Superclasses of type families returning constraints?
lexi.lambda at gmail.com
Mon Dec 30 16:16:31 UTC 2019
Thanks for the pointer to constrained type families—that’s helpful to clarify some of my thoughts about this, and it is indeed relevant! One example I had in my real code seems difficult to express even with constrained type families, however; here is a stripped-down version of it:
type family F a b :: Constraint where
F ' (A _) = ()
F (B a ': b) (C c d) = (a ~ c, F b d)
With the above type family, if we have the given `F (B a ': b) c`, we’d really like GHC to be able to derive `c ~ C t1 t2` so that the type family can continue to reduce, yielding the givens `a ~ t1` and `F b t2`. But we can’t use your trick of moving the equality into the RHS because we need to procure two fresh unification variables, something we are unable to do. The family is simply stuck, and there isn’t much we can do to cajole GHC into believing otherwise.
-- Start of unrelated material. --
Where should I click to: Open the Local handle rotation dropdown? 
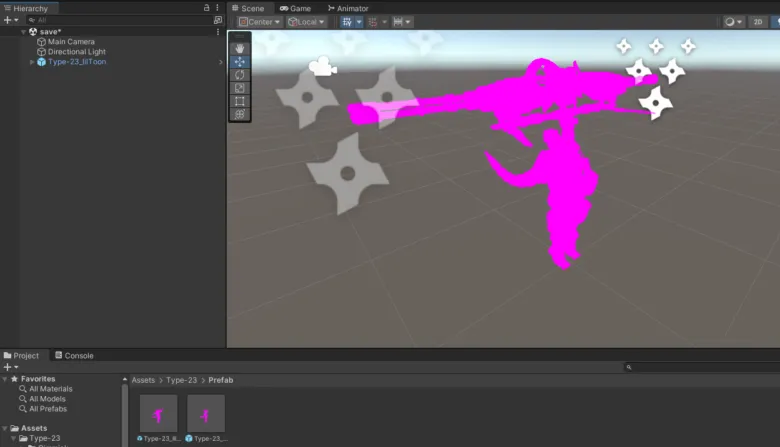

In the above example, what the “superclasses” of F are is much less clear. We end up with a few different implications:
F ' a :- a ~ A t1
F a (A b) :- a ~ '
F (B a ': b) c :- c ~ C t1 t2
F a (C b c) :- a ~ (B t1 ': t2)
I don’t know if there is a way to encode those using the constraint language available in source Haskell today. If I understand correctly, I don’t think they can be expressed using quantified constraints. Maybe it’s more trouble than it’s worth, but I find it a little interesting to think about.
Anyway, thank you for the response; I think my original question has been answered. :)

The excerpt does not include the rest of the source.